Two days later, on Budget Day, Rab Butler rose in the House of Commons and passed out to Britons the best economic tidings in years:
P: For the first time since 1929, the government proposed not only to impose no new taxes but to reduce present taxes. P: There would be more free enterprise. Great Britain, said Butler, will "step out from the confines of restriction to the almost forgotten but beckoning prospects of freer endeavor and greater reward for effort."
Frosting Last. Butler did not prematurely betray the news that lay in the battered red dispatch box in which budgets are transported each April from the Treasury to Commons. Before the House, he went at it as a boy eats cake--saving the sugariest bits of frosting until last.
"The account I gave [last year]," began Butler, "was, inevitably, a bleak one . . . The difference today is very striking." Britain's balance of payments had been converted from a 1951 deficit of -L-398 million to a 1952 surplus of -L-291 million. Gold and dollar reserves at the end of March had climbed to -L-774 million (a great improvement, but still only about a quarter of what Britain should have as leader and banker of the sterling area). Now came a reward: H.M.'s government was about to add two ounces a week to the Briton's sugar ration, and soon would be able to abandon sugar rationing entirely. Rab Butler accepted the pleased outcries with one of his rare smiles.
Lightening the Ship. Great Britain is still in economic peril, he went on. In fact, he had to admit, much of the improvement came not as the result of his last budget, but of lucky breaks in the flow of world economics. Butler's estimates last year had, in fact, proved ludicrously wrong (he had figured on a surplus of -L-510 million and had realized only -L-88 million). Britain was faced, as brutally as ever, with the choice of producing more and selling more overseas or perishing.

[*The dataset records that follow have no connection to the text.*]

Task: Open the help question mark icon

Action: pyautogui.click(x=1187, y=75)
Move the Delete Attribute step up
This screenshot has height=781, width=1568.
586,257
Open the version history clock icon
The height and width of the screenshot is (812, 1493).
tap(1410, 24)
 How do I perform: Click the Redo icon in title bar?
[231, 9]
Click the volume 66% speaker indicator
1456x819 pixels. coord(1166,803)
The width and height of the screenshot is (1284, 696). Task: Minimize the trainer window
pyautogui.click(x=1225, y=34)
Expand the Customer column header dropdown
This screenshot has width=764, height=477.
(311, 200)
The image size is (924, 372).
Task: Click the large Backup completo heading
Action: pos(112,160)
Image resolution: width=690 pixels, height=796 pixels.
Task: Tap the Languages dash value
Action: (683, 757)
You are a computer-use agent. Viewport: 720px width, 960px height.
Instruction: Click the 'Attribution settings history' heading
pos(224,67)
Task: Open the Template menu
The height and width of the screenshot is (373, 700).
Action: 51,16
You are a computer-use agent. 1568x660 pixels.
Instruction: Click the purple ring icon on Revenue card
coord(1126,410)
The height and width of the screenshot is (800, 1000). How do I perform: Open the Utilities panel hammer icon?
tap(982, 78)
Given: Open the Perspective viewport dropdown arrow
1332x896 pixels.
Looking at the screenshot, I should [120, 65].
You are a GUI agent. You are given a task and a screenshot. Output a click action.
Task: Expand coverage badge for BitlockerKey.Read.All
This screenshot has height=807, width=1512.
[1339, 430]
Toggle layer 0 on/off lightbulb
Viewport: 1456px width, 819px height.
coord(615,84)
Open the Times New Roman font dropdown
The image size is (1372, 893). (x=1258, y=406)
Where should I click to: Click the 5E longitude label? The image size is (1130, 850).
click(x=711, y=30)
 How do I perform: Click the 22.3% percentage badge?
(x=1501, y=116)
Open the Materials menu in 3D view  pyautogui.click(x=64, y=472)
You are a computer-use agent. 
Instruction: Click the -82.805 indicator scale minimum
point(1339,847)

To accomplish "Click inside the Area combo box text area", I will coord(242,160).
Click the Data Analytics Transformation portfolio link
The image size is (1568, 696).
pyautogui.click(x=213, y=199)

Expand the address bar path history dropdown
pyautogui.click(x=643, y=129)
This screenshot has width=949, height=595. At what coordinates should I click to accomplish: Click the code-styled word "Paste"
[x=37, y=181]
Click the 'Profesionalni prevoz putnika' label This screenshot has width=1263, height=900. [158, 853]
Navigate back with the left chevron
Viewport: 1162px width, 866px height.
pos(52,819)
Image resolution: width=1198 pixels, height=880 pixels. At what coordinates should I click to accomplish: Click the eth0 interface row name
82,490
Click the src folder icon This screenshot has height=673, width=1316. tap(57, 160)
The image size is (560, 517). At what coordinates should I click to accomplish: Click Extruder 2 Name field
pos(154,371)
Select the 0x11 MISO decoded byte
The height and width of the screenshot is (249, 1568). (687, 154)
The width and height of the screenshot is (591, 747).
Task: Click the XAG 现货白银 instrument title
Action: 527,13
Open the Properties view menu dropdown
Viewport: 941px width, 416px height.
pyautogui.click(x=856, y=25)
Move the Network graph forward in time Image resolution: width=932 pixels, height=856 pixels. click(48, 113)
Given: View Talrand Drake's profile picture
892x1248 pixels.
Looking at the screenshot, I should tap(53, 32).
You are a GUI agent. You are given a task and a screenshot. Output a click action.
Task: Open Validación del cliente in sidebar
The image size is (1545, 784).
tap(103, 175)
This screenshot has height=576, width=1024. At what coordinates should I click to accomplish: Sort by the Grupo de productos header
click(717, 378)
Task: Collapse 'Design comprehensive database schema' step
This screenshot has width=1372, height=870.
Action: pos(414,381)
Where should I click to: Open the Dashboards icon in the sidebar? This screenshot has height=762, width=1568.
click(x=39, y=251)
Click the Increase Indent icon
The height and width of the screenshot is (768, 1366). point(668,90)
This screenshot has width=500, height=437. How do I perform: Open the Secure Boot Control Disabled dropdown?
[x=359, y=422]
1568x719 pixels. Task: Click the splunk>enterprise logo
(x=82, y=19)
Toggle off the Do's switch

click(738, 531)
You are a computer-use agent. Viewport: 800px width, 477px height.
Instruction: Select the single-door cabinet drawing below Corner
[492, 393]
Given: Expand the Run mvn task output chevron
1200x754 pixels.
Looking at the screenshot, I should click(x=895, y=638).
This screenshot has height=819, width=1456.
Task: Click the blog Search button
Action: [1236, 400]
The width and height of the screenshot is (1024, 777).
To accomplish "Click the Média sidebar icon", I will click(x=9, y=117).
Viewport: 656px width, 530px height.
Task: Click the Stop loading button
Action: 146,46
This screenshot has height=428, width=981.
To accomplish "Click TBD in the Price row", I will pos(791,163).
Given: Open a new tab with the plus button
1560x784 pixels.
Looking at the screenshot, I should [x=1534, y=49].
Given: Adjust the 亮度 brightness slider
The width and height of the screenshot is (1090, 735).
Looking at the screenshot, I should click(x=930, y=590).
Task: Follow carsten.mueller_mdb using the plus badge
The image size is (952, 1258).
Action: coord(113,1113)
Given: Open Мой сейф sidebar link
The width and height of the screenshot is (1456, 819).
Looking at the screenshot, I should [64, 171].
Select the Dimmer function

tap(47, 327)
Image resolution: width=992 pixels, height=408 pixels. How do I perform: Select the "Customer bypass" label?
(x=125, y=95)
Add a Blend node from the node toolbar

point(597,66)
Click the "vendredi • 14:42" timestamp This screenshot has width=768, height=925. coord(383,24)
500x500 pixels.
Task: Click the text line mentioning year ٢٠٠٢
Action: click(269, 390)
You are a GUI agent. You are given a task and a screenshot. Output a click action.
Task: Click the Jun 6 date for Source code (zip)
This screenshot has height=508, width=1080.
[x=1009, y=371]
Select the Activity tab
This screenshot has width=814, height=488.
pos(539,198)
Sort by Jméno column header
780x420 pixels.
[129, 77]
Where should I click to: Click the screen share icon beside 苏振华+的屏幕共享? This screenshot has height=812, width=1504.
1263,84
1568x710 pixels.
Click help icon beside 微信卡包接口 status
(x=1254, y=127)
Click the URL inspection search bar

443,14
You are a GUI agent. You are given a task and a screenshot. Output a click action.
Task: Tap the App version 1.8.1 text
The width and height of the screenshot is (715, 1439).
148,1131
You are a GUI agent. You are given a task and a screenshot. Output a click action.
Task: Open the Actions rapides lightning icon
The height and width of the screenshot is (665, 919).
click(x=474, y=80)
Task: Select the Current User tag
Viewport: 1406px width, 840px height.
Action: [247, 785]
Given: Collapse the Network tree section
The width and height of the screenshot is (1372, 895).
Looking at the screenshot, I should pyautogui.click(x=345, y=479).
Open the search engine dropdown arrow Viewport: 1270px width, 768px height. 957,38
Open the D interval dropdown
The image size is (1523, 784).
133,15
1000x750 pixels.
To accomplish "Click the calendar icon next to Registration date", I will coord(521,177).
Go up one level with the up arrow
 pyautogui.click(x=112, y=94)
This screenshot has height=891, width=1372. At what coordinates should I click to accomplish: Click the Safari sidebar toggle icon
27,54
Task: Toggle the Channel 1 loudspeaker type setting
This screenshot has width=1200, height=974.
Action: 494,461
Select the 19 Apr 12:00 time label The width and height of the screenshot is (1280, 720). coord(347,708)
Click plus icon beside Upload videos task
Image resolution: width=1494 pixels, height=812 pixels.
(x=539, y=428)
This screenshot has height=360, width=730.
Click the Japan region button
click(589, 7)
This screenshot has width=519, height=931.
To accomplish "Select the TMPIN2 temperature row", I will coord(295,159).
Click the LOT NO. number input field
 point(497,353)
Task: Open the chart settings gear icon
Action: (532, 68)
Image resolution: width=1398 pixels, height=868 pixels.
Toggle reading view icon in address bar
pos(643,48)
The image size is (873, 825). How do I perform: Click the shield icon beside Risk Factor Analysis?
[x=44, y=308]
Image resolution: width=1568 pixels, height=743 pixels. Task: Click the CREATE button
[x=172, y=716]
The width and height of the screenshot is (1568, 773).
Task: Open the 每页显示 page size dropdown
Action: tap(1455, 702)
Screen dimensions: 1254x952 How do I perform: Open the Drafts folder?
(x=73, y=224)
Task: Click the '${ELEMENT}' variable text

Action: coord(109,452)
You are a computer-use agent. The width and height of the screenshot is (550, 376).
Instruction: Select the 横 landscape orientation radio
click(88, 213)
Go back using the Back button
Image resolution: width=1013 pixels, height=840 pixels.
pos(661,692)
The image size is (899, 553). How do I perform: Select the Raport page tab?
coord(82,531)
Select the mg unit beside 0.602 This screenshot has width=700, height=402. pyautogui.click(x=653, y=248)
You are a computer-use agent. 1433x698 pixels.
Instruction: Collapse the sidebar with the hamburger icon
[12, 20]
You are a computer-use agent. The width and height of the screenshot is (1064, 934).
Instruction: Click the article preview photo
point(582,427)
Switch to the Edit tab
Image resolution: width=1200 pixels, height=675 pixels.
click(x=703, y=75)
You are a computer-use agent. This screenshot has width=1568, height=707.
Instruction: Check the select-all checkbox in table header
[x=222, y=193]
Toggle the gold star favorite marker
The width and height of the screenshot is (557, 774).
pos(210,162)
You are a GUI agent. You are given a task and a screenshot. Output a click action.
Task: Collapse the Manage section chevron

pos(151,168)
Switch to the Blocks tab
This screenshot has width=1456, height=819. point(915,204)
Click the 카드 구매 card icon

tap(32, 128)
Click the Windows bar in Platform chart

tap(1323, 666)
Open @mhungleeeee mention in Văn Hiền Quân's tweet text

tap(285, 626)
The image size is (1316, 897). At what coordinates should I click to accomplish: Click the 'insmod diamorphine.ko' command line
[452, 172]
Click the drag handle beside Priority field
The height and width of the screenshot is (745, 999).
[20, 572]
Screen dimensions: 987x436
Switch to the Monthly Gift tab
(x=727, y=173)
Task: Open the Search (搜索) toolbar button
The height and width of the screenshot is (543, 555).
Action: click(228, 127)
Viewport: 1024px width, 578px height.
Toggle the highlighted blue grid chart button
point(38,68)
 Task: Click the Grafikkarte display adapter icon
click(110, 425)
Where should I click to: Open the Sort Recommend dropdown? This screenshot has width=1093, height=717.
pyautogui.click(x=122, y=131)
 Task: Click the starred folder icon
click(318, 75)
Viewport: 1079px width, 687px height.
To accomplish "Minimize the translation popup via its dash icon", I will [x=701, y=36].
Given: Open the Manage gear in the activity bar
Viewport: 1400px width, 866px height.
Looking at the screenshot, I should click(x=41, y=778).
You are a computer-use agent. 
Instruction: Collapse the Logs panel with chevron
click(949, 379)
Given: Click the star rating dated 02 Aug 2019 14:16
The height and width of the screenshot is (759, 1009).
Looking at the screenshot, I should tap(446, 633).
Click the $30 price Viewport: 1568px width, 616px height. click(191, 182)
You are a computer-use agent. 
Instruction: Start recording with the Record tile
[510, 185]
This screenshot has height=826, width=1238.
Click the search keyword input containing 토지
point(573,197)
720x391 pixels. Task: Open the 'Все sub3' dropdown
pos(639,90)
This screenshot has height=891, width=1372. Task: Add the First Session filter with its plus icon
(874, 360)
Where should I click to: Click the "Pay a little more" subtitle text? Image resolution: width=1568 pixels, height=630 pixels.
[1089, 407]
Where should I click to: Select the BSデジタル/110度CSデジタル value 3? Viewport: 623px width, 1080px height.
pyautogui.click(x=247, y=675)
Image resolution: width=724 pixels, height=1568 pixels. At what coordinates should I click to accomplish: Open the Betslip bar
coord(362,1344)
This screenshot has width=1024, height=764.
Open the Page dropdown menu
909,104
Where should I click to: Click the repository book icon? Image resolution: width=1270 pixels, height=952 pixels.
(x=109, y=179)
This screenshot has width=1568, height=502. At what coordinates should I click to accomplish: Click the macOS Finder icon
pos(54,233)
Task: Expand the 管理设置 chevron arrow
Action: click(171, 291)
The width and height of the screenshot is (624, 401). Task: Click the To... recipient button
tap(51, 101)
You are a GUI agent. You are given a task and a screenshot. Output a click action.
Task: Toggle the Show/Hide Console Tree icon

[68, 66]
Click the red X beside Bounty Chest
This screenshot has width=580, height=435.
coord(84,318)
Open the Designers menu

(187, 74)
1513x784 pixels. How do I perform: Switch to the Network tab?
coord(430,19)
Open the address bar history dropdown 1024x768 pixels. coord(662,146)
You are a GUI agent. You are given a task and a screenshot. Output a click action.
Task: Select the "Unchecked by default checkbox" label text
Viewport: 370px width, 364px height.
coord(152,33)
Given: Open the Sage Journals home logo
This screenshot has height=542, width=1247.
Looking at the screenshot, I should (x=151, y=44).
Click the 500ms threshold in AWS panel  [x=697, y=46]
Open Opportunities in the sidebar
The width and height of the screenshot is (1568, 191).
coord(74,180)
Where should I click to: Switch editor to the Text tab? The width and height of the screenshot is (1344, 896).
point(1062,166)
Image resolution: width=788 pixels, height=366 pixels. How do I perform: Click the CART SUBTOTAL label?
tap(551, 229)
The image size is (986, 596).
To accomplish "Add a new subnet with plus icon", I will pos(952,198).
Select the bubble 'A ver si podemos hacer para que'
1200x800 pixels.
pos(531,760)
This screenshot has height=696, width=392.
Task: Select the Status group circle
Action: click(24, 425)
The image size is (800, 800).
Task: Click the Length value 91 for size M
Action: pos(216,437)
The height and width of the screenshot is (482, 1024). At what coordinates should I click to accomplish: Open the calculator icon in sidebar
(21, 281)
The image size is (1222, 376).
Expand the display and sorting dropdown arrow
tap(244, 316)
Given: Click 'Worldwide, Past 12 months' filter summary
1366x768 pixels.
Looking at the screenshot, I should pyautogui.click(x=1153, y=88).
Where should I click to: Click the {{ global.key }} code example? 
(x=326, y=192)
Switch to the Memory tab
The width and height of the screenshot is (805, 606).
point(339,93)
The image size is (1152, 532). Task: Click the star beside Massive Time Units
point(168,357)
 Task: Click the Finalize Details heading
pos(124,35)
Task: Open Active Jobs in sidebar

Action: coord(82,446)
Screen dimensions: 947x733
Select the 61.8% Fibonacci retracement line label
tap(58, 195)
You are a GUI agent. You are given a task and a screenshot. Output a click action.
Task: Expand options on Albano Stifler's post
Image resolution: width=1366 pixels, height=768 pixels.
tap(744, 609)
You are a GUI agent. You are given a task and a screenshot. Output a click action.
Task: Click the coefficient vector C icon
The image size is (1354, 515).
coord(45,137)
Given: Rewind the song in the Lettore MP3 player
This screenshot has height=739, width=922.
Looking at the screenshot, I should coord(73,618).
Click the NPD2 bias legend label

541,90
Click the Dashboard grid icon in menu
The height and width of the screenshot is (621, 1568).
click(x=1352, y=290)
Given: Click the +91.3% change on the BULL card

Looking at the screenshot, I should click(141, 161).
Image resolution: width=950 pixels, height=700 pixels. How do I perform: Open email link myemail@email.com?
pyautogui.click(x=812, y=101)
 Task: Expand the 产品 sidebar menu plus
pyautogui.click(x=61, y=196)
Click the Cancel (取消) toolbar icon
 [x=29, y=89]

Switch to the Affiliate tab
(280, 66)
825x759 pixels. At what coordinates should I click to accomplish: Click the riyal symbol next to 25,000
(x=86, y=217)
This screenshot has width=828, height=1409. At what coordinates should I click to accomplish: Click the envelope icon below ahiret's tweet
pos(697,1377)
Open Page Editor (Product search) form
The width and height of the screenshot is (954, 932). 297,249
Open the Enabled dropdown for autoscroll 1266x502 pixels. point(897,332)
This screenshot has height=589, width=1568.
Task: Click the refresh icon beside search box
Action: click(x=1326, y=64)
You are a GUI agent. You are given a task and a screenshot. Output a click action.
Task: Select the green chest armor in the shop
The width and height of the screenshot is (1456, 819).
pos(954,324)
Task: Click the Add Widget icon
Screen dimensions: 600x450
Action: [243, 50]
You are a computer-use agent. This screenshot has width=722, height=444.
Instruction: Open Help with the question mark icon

"We can, and we must, do much better," said Butler. But the time had come, he went on, when "doing better" could be accomplished not through more government controls and interventions, but through more incentives for production, savings and investment. "We must get out of the slack water, lighten the ship and give her way," the Chancellor said.
While Tories squirmed with delight and
Laborites with uneasiness, he dipped into the budget box for the details: P: Slashed: the onerous purchase tax. The levy on furs, jewelry, cosmetics and similar luxuries dropped from 100% to 75%; for automobiles, vacuum cleaners and the like, from 66.6% to 50%; for carpets, linoleum, domestic hardware, clocks, watches, toys, etc., from 33.3% to 25%. To halt the disappearance of the London taxicab (TIME, April 20), the heavy purchase tax for London cabs was abolished. P: Discontinued: entertainment taxes on amateur theatricals, amateur sporting events and professional cricket matches. "In this country, cricket occupies a special place among sports, not only as forming part of the English tradition, but as a common interest helping to bind together . . . the Commonwealth." Tory benchers broke into roars of approval. But from a few Laborite followers of soccer, which Britons consider their national sport, came a glum mutter: "Class favoritism!" P: Added: tax deductions, based on the cost of new plants and equipment (to encourage new investment). P: Soon to go: the excess-profits tax (30%), which will end next Jan. 1, leaving British industries and businesses with about $280 million more of their profits than they may now keep. P: Cut across the board: British income taxes. The cut for Britain's 16 million income-tax payers was a flat sixpence per pound. That, for example, brought the "standard tax rate" down to $1.26 for each $2.80 of income.
Churchill Cheers. "This budget moves for the first time in many years in a new direction," concluded Butler. "We can now look to a more hopeful way. We can lighten our load and liberate our energies." Encased to the last in his impenetrable Oxford-don manner, Rab Butler sat down. The Laborites sat in morose silence: he had left them few chinks to shoot at. Two or three Tories had brought along their silk toppers, the traditional thing to wave on jubilatory occasions, and now waved them with the fervor of shipwreck survivors signaling smoke on the horizon. Prime Minister Churchill, however, was not satisfied with the demonstration. His face working with emotion, he rose and wigwagged some papers in his hand to rouse his backbenchers to louder applause. To old Winston Churchill, who was himself Chancellor the last time taxes were pared back, 24 years ago, this was indeed an occasion for cheers.